Problem description: All of the entries need to be printed again exactly; pictures are the only thing to omit.

[Pixel coordinate grounding data]

*** Begin section ***

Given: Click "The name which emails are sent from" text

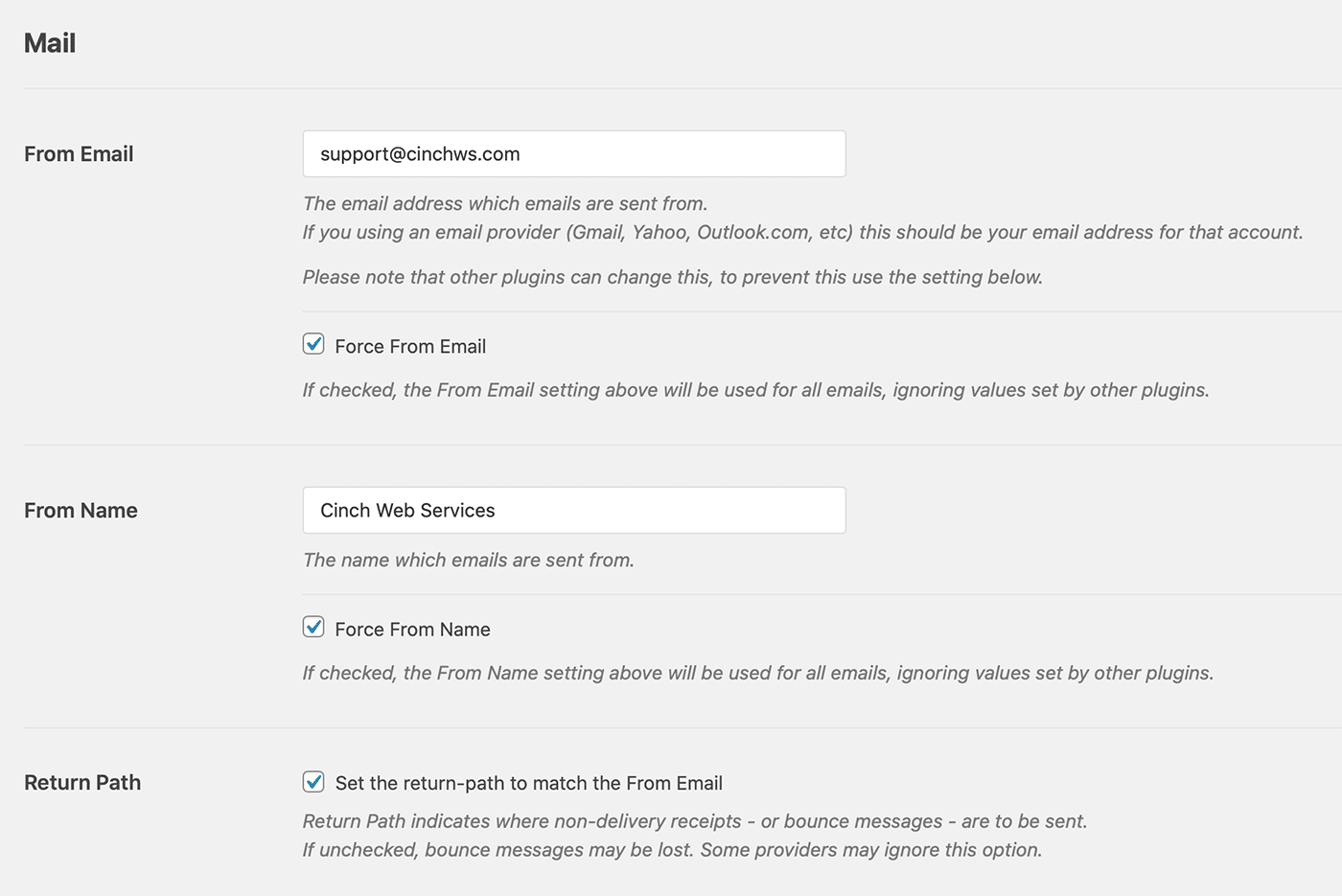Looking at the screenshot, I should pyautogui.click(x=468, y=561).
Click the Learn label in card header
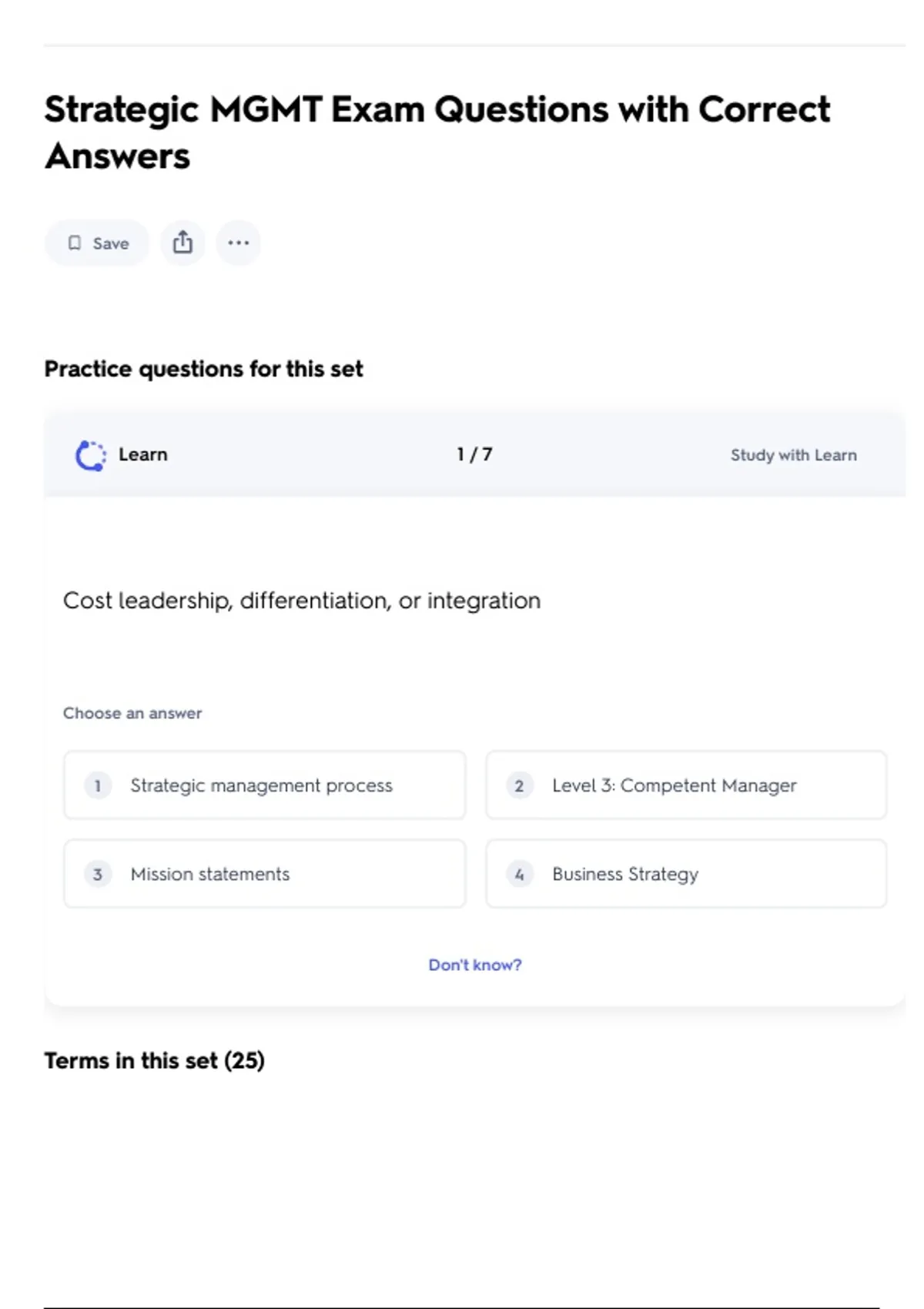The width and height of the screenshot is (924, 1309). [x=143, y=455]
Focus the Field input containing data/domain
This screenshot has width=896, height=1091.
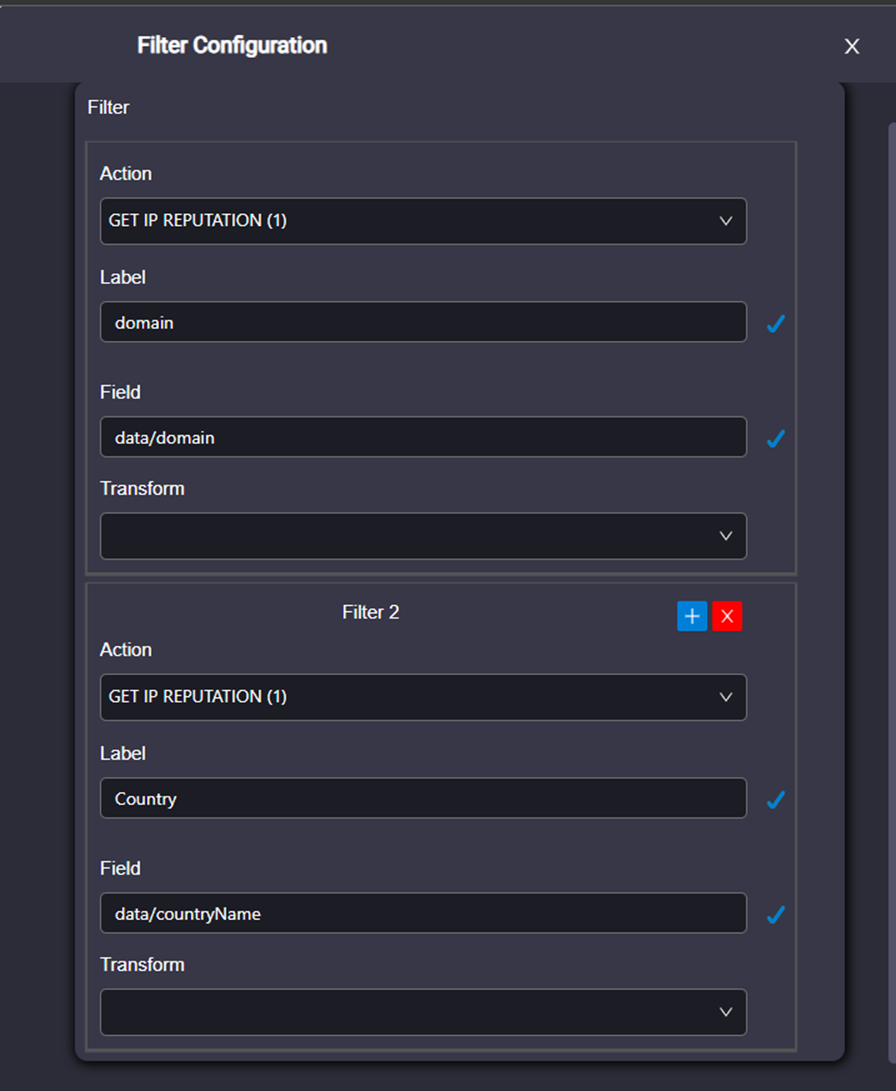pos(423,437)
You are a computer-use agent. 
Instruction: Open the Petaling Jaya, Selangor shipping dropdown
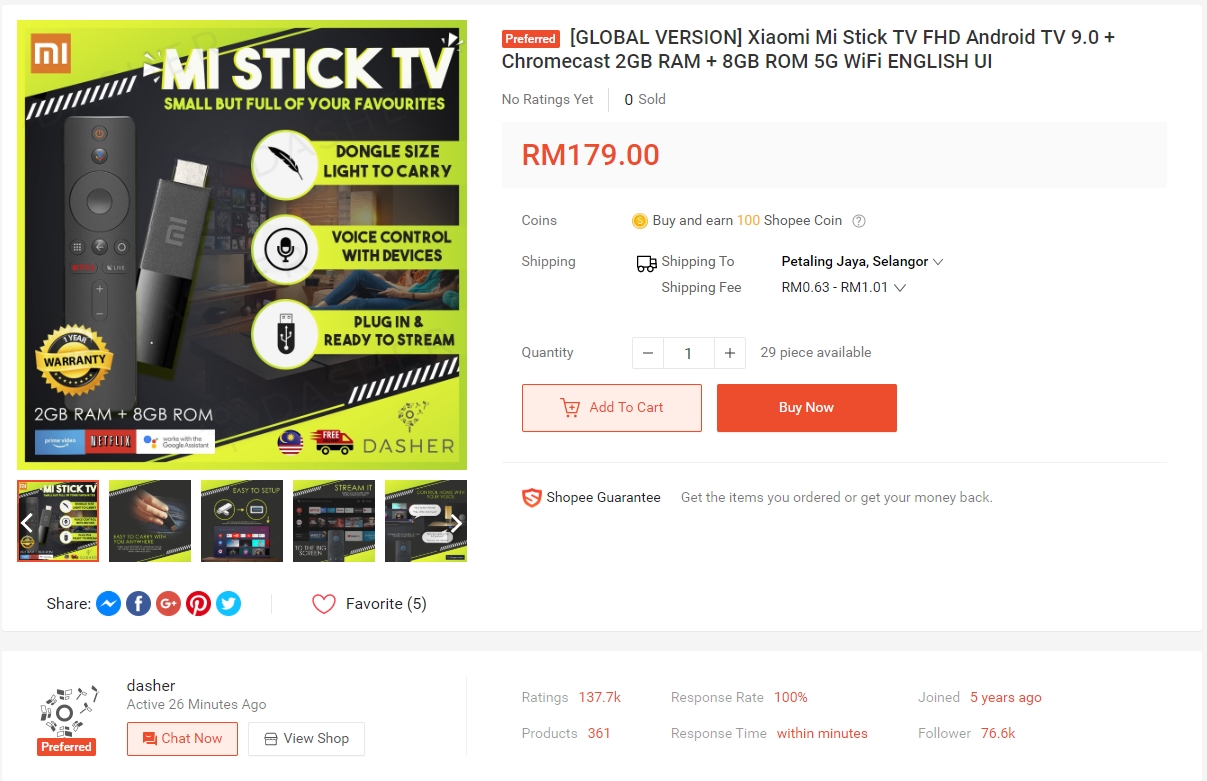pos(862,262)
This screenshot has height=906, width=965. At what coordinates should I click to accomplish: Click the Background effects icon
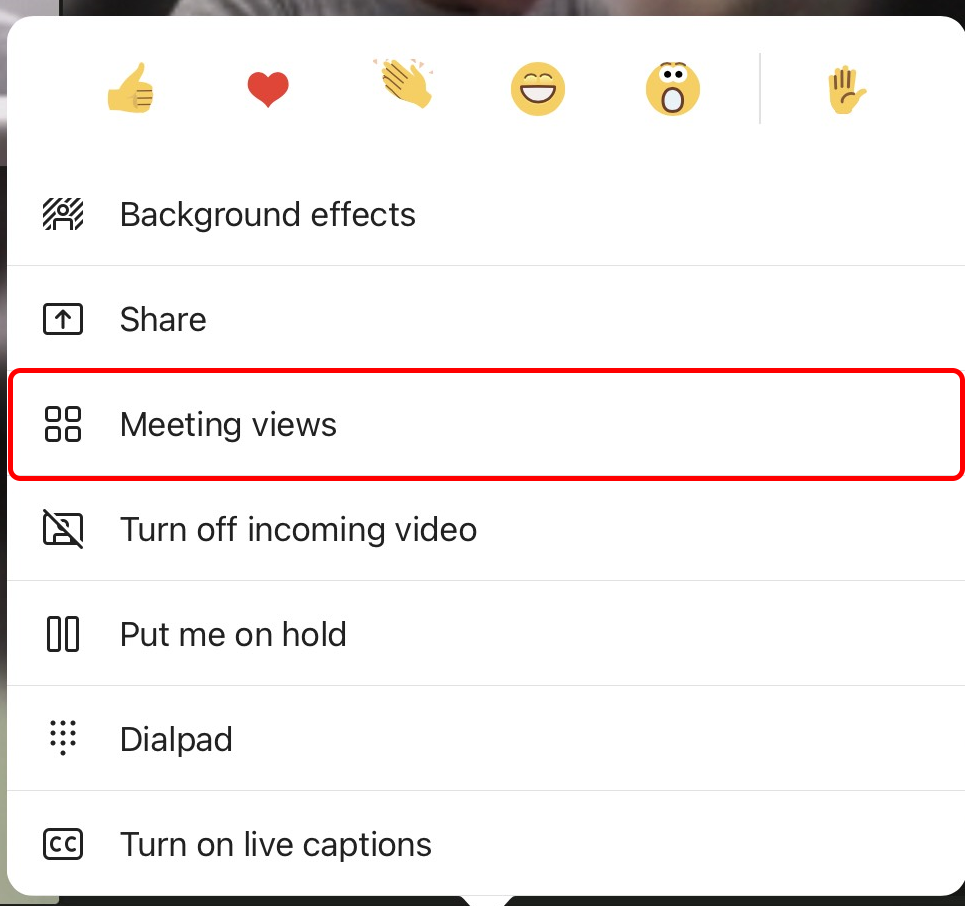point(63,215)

*** End section ***

Exercise solution:
Given: Click "The name which emails are sent from" text

Looking at the screenshot, I should pyautogui.click(x=468, y=561).
Click the Learn label in card header
The width and height of the screenshot is (924, 1309). [x=143, y=455]
Focus the Field input containing data/domain
This screenshot has width=896, height=1091.
pos(423,437)
You are a computer-use agent. 
Instruction: Open the Petaling Jaya, Selangor shipping dropdown
pos(862,262)
This screenshot has height=906, width=965. At what coordinates should I click to accomplish: Click the Background effects icon
point(63,215)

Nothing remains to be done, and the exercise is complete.